Sorry, this is only tangentially related to Design, but allow me to digress. I’ll bring it around.
If Pandemic Lockdown wasn’t enough, now, in Texas, we have Ice Storm Lockdown with bonus rolling blackouts. If your pandemic hoard is gone, tough luck restocking for the ice storm. If your room temperature is below freezing, the good news is you don’t need to worry about the food in the refrigerator spoiling–just open the door.
ERCOT, the Electric “Reliability” Council of Texas (really? you have one job and it’s in your title) says it was unprecedented. Not my fault. OK, I guess when you look out your window in Austin and see 7 inches of snow you can be blamed for thinking that. But dig a little (i.e. r/austin) and same thing happened in 2011. And 1989.
Sometimes it sinks in. Houston now knows the 500 year flood is really every other year or so. But for the most part it is ‘yeah that happened’ and move on. It was unprecedented so don’t worry, it won’t happen again. Besides, it would cost money to fix it! That’s one valid response to a risk analysis: do nothing, accept the risk, ‘take the hit’. Just not when people are dying.
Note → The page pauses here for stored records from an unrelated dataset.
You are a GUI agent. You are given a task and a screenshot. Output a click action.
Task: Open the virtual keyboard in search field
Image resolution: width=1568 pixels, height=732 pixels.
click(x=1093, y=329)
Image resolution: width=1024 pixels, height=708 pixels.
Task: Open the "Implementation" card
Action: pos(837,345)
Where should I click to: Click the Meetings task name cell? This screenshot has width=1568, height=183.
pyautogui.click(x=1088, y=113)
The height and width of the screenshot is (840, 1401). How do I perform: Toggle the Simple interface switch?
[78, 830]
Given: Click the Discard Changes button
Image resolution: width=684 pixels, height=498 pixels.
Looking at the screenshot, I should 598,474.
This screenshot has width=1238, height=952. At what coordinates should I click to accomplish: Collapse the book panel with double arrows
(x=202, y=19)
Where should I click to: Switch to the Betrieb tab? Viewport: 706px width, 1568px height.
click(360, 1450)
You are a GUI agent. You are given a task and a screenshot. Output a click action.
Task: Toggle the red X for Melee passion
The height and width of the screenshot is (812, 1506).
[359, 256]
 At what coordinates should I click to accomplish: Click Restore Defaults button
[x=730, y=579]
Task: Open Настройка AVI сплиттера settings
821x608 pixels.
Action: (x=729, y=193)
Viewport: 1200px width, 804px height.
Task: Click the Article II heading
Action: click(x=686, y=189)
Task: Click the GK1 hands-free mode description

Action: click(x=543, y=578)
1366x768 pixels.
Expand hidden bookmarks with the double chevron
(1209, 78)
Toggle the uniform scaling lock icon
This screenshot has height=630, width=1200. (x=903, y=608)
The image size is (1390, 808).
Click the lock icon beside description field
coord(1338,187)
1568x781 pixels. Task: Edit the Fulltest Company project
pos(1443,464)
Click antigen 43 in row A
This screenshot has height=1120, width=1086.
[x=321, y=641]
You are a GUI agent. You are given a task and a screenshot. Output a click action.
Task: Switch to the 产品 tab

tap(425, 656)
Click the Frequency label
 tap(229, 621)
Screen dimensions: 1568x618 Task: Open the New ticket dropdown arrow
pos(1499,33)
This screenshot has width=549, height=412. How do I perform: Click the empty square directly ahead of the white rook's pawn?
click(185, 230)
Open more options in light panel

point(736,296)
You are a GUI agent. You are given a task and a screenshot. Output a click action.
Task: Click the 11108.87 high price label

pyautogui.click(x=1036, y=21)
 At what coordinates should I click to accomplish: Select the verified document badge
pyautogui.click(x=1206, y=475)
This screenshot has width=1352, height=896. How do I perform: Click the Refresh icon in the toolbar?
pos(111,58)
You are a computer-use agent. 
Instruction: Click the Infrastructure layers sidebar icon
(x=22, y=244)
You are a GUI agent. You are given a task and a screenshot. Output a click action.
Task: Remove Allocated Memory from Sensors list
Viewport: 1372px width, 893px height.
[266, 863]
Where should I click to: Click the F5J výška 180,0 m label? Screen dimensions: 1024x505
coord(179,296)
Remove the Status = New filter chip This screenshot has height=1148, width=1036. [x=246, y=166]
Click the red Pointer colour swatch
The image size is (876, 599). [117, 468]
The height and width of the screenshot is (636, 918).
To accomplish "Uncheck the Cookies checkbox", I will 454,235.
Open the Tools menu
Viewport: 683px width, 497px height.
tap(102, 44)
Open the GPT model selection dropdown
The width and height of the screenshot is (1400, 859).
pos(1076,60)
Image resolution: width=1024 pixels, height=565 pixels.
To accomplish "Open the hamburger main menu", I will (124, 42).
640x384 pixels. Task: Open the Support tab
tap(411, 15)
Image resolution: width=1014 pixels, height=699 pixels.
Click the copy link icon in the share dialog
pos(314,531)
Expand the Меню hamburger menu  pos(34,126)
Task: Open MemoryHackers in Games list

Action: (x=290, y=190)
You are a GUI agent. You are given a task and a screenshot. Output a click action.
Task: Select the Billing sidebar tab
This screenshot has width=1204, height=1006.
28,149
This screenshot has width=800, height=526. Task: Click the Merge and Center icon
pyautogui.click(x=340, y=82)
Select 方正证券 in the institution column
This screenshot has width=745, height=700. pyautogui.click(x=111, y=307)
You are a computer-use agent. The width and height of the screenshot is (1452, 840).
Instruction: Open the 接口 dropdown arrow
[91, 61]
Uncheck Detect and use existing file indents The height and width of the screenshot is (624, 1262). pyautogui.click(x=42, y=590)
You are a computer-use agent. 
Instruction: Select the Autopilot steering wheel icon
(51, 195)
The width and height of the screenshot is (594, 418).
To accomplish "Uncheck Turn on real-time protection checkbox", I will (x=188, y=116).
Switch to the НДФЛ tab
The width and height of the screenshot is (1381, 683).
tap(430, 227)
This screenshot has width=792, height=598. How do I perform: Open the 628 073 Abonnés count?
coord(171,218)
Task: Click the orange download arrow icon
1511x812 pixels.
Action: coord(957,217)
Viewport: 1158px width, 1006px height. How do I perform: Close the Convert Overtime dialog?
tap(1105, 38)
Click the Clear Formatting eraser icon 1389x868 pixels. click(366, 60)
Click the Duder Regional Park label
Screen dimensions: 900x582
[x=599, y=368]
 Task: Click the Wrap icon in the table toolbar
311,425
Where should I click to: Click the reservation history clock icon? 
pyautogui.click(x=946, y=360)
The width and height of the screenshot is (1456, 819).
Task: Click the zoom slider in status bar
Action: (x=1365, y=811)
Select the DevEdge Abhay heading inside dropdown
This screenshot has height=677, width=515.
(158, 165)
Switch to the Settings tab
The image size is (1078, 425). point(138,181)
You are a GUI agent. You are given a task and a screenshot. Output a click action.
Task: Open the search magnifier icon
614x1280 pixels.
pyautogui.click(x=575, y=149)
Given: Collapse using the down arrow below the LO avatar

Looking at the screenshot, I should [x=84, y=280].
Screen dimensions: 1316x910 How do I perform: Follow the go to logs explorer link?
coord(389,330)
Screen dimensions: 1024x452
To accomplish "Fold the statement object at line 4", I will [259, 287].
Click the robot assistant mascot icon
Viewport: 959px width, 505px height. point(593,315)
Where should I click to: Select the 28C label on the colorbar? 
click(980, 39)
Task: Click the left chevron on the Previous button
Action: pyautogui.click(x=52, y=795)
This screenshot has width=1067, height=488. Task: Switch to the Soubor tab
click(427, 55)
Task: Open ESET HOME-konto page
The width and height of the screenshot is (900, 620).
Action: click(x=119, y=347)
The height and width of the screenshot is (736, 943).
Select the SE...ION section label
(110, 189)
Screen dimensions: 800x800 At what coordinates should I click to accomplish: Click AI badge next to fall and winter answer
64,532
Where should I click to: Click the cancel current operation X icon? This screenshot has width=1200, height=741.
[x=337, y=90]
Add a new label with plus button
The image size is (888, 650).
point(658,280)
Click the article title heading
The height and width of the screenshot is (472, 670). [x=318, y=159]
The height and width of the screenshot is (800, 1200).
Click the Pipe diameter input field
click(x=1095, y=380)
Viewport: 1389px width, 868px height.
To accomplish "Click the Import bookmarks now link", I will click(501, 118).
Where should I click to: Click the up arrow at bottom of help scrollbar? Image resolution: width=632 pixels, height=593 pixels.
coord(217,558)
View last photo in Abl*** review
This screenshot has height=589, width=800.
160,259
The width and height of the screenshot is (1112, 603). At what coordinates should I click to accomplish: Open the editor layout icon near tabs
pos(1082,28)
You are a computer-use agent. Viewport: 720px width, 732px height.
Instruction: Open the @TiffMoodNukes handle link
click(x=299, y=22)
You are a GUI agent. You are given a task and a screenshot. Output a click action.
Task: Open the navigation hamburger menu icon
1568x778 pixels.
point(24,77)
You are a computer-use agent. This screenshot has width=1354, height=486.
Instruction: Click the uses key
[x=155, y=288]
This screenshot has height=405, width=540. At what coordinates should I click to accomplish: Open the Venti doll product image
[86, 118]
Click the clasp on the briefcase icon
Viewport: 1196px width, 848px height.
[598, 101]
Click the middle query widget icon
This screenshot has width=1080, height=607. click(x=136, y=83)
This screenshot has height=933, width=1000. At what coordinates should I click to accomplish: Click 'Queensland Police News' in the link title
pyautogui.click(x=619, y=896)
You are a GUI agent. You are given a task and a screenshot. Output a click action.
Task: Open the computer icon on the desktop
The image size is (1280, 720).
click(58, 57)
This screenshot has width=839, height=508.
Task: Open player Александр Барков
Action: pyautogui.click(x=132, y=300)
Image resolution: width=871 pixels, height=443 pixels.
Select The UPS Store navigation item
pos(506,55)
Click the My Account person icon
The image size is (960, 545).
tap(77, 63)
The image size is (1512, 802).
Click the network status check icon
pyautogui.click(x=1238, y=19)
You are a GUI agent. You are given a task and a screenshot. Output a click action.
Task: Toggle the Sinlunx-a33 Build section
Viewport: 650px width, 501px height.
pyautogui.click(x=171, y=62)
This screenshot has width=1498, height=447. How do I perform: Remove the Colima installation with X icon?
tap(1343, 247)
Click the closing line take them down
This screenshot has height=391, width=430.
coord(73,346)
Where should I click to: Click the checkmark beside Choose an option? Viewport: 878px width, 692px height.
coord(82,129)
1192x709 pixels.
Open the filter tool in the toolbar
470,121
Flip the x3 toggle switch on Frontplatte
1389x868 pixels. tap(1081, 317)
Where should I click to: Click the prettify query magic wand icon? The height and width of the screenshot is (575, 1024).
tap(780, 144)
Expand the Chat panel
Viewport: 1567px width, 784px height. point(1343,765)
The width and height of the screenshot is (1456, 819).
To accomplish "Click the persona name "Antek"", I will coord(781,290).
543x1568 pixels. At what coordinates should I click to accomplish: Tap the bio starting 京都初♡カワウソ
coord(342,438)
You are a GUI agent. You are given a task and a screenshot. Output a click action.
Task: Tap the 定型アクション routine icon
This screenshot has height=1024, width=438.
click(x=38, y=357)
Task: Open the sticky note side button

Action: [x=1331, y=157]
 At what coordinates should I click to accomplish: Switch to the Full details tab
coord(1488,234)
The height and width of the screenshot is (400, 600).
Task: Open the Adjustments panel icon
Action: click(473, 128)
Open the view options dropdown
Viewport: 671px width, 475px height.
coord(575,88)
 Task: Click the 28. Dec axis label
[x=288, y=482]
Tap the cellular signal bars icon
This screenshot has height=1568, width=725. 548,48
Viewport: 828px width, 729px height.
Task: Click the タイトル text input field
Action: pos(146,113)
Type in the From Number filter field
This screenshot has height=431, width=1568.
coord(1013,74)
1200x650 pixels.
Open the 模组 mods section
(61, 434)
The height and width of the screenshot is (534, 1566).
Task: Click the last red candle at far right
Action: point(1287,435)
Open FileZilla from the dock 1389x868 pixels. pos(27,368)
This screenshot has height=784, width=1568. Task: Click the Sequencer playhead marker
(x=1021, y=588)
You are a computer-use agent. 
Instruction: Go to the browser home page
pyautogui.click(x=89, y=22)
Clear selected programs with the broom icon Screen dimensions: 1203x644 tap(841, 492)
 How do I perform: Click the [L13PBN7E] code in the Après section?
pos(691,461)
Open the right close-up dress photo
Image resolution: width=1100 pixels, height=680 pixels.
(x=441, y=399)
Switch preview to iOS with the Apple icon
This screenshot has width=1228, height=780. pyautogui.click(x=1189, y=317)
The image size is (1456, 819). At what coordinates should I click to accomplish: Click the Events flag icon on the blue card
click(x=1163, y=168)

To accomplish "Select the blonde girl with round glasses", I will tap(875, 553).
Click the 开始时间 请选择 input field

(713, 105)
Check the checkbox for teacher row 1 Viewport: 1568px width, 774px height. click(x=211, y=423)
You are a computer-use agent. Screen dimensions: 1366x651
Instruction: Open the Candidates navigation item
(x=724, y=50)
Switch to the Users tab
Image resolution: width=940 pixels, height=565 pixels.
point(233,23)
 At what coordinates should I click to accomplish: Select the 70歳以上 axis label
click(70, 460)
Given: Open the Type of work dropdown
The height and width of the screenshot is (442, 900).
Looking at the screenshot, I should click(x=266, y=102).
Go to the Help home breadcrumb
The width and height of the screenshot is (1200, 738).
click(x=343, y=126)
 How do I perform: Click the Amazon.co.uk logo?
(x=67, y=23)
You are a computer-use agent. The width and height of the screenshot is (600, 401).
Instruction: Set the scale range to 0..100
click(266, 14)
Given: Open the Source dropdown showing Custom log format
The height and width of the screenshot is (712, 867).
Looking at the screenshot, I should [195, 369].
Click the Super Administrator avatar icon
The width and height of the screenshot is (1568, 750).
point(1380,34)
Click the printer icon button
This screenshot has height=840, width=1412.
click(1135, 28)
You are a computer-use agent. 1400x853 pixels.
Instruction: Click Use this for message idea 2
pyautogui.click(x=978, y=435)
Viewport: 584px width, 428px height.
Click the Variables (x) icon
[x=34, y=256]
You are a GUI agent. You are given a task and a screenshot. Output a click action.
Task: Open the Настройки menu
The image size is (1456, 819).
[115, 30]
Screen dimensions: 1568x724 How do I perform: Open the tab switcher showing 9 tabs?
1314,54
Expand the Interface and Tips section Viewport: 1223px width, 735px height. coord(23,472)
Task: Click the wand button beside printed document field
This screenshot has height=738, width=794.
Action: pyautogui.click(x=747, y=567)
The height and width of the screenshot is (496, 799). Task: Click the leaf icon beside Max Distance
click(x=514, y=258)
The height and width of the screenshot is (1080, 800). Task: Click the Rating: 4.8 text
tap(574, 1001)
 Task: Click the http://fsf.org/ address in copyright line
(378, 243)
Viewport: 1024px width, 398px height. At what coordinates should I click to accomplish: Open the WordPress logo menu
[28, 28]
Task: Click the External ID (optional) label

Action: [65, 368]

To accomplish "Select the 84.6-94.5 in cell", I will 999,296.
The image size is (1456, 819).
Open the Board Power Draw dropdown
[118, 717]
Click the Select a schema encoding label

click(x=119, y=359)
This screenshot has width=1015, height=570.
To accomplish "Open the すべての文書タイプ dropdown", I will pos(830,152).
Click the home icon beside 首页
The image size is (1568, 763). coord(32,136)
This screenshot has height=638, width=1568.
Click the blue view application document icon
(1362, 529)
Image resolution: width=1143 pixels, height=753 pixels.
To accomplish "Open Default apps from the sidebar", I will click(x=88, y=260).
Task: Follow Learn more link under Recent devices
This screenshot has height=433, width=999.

We knew a pandemic was coming.
We knew the financial crisis was coming.
We knew 9/11 was coming.
In fact, the US Gov’t employs a number of teams to try to predict the future, like the pandemic response team that was dispersed a few years before the Covid-19 outbreak. The US military is actually more pragmatic about climate change than many of its supporters; it’s all about the threat.
It has been unfortunate that the political party in power in these crises has been the one least interested in governing. Clean up falls to the ones who come after, who don’t get the credit–or don’t get to fully fix the problem because they are hamstrung by the politics.
The experience of the pandemic, and the realization that the Texas electric grid is built on bailing wire and un-regulation, should move us forward to solve the problems it exposes. Being a designer and using Design Thinking tend to make me an optimist–that ‘bias towards action’ built into the process. There are a lot of things we can fix — education, work practices, public health, infrastructure (we all need heat and broadband!). Or we can hope it doesn’t happen again.